CLR and floating point: Some answers to common questions
Some very common questions I get from customers regarding floating point are:
- I get different results when compiling with optimizations vs without optimizations!
- My == checks are failing when the expressions are the same!
The answer for this question is most of the time ‘This is by design’, but it does seem that we’re not doing a good job explaining why it is by design or why things work this way. I’ll try to cover the most common causes for this behavior in this post.
X87 FPU
X86’s old CPU is based on the following
- 8 registers laid out in the form of a stack. The registers are 80 bit wide, although the precision at which operations happen (significant bits of the mantissa) can be modified via a control register. The range cannot be changed though (the exponent will always be 15 bit wide)
- Some control registers that control the precision, exception modes, etc of the FPU.
- Set of instructions to operate with stack registers and/or memory. Instructions that operate with memory can only use a register operand if the register is the top of the stack. Operations that involve 2 FP registers can access any element of the stack. This aspect of the FPU is what makes code generation for it more ‘interesting’
Most of the non intuitive behavior people encounter comes from the fact that the registers are 80 bit wide. Precision is set by default in VC++ and CLR apps to ‘double precision’, which means that if you are operating with operands of type float, results of operations done with floats actually exist in the x87 stack as if there were of type double. In fact, it’s even weirder than that. They will have the mantissa of a double, but the range (exponent) of an extended double (80 bit).
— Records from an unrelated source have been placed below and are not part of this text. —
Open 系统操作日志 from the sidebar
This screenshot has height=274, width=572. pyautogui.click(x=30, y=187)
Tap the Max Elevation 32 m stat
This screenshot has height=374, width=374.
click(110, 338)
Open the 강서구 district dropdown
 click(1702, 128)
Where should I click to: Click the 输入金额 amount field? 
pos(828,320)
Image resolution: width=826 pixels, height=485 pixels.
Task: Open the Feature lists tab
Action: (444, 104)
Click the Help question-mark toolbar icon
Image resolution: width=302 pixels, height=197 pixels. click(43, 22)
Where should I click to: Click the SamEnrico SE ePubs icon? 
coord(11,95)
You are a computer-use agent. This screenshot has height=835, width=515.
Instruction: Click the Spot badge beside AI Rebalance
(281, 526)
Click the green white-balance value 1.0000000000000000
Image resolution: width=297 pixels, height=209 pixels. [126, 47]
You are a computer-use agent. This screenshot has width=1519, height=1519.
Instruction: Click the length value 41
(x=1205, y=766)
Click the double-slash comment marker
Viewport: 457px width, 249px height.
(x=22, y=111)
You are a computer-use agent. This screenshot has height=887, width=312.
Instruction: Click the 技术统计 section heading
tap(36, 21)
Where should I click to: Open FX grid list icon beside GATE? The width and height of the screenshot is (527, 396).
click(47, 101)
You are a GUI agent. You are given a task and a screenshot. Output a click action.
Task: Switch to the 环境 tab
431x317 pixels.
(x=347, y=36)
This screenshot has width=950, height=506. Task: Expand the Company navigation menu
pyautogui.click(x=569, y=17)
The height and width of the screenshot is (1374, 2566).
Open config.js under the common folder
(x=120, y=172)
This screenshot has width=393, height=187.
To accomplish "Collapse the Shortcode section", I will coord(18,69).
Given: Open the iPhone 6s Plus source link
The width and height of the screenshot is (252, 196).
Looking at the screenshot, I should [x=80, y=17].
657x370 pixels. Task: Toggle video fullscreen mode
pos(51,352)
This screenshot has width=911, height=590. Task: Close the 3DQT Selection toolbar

That means that a sequence of operations like the following
- Load float A
- Load float B
- Multiply loaded arguments
- Store float result in memory
- load float A
- load float B
- Multiply loaded arguments
- Compare with stored result in memory
May result in a result of ‘not equal’. Why? If the result of the first multiplication was not representable exactly as a float, it lost bits of precision when stored in memory, thus, when we compared what we stored in memory with what was in the FP stack, we see that the numbers are similar, but not equal, resulting in a surprising ‘not equal’ result.
Even more subtle
- load double MAX_DOUBLE
- load double MAX_DOUBLE
- add
- store double A
- load double A
- load double MAX_DOUBLE
- Substract
Is different than
- load double MAX_DOUBLE
- load double MAX_DOUBLE
- add
- load double MAX_DOUBLE
- substract
At the end of this sequence we have +Infinity in the floating point stack, because 2*MAX_DOUBLE is bigger than MAX_DOUBLE, which is the biggest number that can be represented in a double. Substracting MAX_DOUBLE from Inifinity still results in infinity. However, in the second example, everything happened in the floating point stack, which is operating in double extended range, and can represent 2*MAX_DOUBLE, so when we substract, we get MAX_DOUBLE, instead of Infinity.
What CLR has to say
How does the CLR play with this weird HW? Pulled out from the ECMA spec:
Storage locations for floating-point numbers (statics, array elements, and fields of classes) are of fixed size. The supported storage sizes are float32 and float64. Everywhere else (on the evaluation stack, as arguments, as return types, and as local variables) floating-point numbers are represented using an internal floating-point type. In each such instance, the nominal type of the variable or expression is either R4 or R8, but its value can be represented internally with additional range and/or precision. The size of the internal floating-point representation is implementation-dependent, can vary, and shall have precision at least as great as that of the variable or expression being represented. An implicit widening conversion to the internal representation from float32 or float64 is performed when those types are loaded from storage. The internal representation is typically the native size for the hardware, or as required for efficient implementation of an operation. The internal representation shall have the following characteristics:
· The internal representation shall have precision and range greater than or equal to the nominal type.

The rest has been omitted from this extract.